- Location of Wöbbelin, Mecklenburg-Vorpommern within Ludwigslust-Parchim district
- Wöbbelin, Mecklenburg-Vorpommern Wöbbelin, Mecklenburg-Vorpommern
- Coordinates: 53°23′N 11°30′E﻿ / ﻿53.383°N 11.500°E
- Country: Germany
- State: Mecklenburg-Vorpommern
- District: Ludwigslust-Parchim
- Municipal assoc.: Ludwigslust-Land
- Subdivisions: 3

Government
- • Mayor: Cornelia Schubring

Area
- • Total: 23.51 km^{2} (9.08 sq mi)
- Elevation: 34 m (112 ft)

Population (2023-12-31)
- • Total: 974
- • Density: 41/km^{2} (110/sq mi)
- Time zone: UTC+01:00 (CET)
- • Summer (DST): UTC+02:00 (CEST)
- Postal codes: 19288
- Dialling codes: 038753
- Vehicle registration: LWL
- Website: www.amt-ludwigslust-land.de

= Wöbbelin, Mecklenburg-Vorpommern =

Wöbbelin is a municipality in the Ludwigslust-Parchim district in Mecklenburg-Vorpommern, Germany. The municipality has a seat in the office of Ludwigslust from where it is administered. Wöbbelin consists of three areas: Dreenkrögen, the "Funkamtsiedlung", a housing development and buildings supporting a former radio broadcasting station, and the main town, Wöbbelin.

==History==
Wöbbelin was first mentioned in 1333 as "Wopelyn". In 1813, Theodor Körner, "Dichter der Freiheitskriege", the "poet of the wars of liberation", who died in Gadebusch on 1813-08-26, was buried in Wöbbelin. The monument to Theodor Körner on his grave was designed by the architect, Gottlob Friedrich Thormeyer, and solemnly opened on 1814-09-23. The grove with the graves of Körner and some family relatives (his sister, Emma) became a patriotic memorial place shortly after Körner's death.

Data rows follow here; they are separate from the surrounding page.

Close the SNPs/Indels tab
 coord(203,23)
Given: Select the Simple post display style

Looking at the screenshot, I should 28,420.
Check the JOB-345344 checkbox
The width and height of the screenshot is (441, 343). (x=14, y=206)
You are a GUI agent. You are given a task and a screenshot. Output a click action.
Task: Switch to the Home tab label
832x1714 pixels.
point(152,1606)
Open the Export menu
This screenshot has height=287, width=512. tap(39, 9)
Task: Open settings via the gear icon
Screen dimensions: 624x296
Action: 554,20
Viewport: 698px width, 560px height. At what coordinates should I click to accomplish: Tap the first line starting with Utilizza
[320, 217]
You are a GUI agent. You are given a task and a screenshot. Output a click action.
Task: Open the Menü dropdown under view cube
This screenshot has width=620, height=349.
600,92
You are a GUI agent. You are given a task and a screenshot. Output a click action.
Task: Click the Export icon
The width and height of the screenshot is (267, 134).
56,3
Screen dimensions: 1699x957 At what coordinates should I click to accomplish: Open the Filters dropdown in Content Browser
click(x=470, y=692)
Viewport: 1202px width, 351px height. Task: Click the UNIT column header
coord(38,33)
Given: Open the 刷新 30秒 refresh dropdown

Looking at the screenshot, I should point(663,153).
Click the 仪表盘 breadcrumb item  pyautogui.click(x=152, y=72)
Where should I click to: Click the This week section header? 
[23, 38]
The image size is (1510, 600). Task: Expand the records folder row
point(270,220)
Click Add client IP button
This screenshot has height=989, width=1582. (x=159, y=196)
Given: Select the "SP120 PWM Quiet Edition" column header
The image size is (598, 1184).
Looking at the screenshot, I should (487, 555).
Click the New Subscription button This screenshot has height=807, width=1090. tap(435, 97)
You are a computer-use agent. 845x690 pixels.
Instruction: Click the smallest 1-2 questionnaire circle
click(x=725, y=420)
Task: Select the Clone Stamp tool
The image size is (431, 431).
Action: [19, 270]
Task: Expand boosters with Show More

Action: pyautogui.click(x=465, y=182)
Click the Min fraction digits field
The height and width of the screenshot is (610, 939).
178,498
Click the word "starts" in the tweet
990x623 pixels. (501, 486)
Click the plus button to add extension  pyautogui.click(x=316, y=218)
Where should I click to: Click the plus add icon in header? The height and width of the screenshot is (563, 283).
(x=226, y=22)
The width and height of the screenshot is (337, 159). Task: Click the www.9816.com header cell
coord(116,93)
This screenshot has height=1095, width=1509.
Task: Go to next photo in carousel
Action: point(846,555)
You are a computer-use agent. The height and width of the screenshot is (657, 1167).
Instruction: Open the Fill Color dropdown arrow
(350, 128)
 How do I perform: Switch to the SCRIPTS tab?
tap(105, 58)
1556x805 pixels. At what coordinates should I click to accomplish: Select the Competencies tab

In 1938, a year before the beginning of World War II, the "Theodor-Körner-Gedenkstätte", the Theodor Körner memorial place, became a "nationalsozialistischen Weihestätte", a Nazi 'holy' place. On 1945-02-12, a concentration camp, which was a sub-camp of the Neuengamme concentration camp, Hamburg, was set up in the proximity of the district town of Ludwigslust. As it was located on the road to Wöbbelin, it was named the Wöbbelin concentration camp. The camp was taken by American troops on 1945-05-02 and many victims were buried in the cemetery where the Theodor Körner memorial place is located. In the middle of the cemetery, the former "nationalsozialistischen Weihestätte" serves today as a remembrance and memorial place for Wöbbelin and as the headquarters of a museum. The remembrance and memorial place remembers both the "Dichter der Freiheitskriege", Theodor Körner, and the Wöbbelin concentration camp.

In 1952, Wöbbelin became the location for a broadcasting installation used for transmitting medium wave band broadcasts. Two steel, half-timbered masts, 120 metres high, were used in the antenna system. These were developed from a 250 m transmitting mast, which had been located at Königs Wusterhausen and dismantled. During the 1950s, the "Funkamtsiedlung" grew around the broadcasting station. The two transmitting masts were replaced in 1990 by two masts of the same height. The Geneva wave plan of 1975, assigned the frequencies 576 kHz and 999 kHz to Wöbbelin. The latter was emitted over a three corner body antenna and last used by talk radio before being dismantled. The former frequency was used by Megaradio, a privately operated pop music broadcasting station until 2003-04-04. The use of this frequency caused strong disturbances to the reception of SWR, "South West Broadcasting", in Wöbbelin, as SWR operated on the same frequency from Mühlacker. The remaining transmitting masts were demolished November 2005.

==Geography and transport==
The municipality lies on the federal highway 106 between the cities of Ludwigslust (7 km) and Schwerin (23 km). To the north, Dreenkrögen lies near the junction of the federal motorway 24 for Ludwigslust and a lorry and truck terminal. In Dreenkroegen is a large, 5.95 hectare bathing lake, which resulted from gravel quarrying.